I on the other hand have never seen this happen.


----------



## mr_pitiful

moonmoth said:


> Could someone explain why the outer axles of the pedals on Katie Compton's bike are "super-glued"?



They own stock in Supergluecorp?


----------



## WadePatton

mr_pitiful said:


> I on the other hand have never seen this happen.


aye, you will bro, you will.

cheers


----------



## MarvinK

OK... maybe it was my shoes or something, but I can seriously not imagine why Crank Bros are so popular. They didn't have the same problems as SPD in mud, but they SUCK to get in to ALL the time... rather than just in mud. I gave up after 2 weeks.

Just got some Time ATAC pedals tonight... and already can get in those MUCH easier than the Crank Bros Candy pedals after 2 weeks of practice. I guess weight and cost are big factors, but I can definitely say I would pick the ATAC pedals every time over the horrible Candy pedals!!


----------



## 6was9

WadePatton said:


> aye, you will bro, you will.
> 
> cheers


Here is a better picture:

http://www.cyclingnews.com/features...net-bike-stevens-cyclocross-carbon-team/93627

Supposedly for better grip.


----------



## EvilScience

MarvinK said:


> OK... maybe it was my shoes or something, but I can seriously not imagine why Crank Bros are so popular. They didn't have the same problems as SPD in mud, but they SUCK to get in to ALL the time... rather than just in mud. I gave up after 2 weeks.
> 
> Just got some Time ATAC pedals tonight... and already can get in those MUCH easier than the Crank Bros Candy pedals after 2 weeks of practice. I guess weight and cost are big factors, but I can definitely say I would pick the ATAC pedals every time over the horrible Candy pedals!!

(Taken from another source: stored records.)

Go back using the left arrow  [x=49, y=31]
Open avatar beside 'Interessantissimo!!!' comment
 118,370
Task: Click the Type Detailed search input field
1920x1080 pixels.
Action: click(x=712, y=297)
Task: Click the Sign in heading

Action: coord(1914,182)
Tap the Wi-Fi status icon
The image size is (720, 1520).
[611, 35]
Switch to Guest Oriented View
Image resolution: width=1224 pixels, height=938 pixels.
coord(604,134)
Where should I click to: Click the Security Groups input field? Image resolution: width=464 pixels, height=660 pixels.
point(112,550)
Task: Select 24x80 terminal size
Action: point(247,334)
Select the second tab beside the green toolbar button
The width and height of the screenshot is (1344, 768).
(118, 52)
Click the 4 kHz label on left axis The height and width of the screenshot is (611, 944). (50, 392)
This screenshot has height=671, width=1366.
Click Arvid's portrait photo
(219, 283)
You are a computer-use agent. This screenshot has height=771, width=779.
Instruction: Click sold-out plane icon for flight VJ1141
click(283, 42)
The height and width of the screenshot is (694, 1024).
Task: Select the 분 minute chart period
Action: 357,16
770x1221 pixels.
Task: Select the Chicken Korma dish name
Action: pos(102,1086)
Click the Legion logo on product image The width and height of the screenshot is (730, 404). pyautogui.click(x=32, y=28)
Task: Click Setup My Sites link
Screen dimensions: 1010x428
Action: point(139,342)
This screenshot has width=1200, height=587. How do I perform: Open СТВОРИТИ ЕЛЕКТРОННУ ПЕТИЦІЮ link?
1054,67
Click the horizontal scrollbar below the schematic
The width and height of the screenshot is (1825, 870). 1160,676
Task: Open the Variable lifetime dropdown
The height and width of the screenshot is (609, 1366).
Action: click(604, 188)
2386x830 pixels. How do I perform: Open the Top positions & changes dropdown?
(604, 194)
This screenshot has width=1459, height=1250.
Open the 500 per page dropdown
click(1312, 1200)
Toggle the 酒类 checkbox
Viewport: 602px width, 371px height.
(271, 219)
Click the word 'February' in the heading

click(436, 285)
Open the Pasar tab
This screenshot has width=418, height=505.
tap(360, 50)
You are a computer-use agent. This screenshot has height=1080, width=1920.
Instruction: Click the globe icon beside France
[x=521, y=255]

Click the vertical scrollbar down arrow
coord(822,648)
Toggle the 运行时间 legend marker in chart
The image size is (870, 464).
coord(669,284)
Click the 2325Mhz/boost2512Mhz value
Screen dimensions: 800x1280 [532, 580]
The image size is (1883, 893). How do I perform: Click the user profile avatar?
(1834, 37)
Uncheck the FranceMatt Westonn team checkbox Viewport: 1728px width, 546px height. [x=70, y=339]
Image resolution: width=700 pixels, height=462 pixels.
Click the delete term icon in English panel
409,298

It may be a cleat/spacer issue. I find that setting up shoes for the Candys is a little harder than eggbeaters, and sometimes you need a spacer or two, possible a little trimming of the shoe sole. I've been using the Candys successfully for MTB for 5 years, and recently for 'cross. No problems with any of the 3 sets I own, and I'm only now having some mechanical trouble with the oldest (5 years) pair. Despite all the naysayers, they are working for me, and seem to be holding up to all-weather use just fine.


----------



## ooboohabanero

flats with new strapless clips...


----------



## MarvinK

EvilScience said:


> It may be a cleat/spacer issue. I find that setting up shoes for the Candys is a little harder than eggbeaters...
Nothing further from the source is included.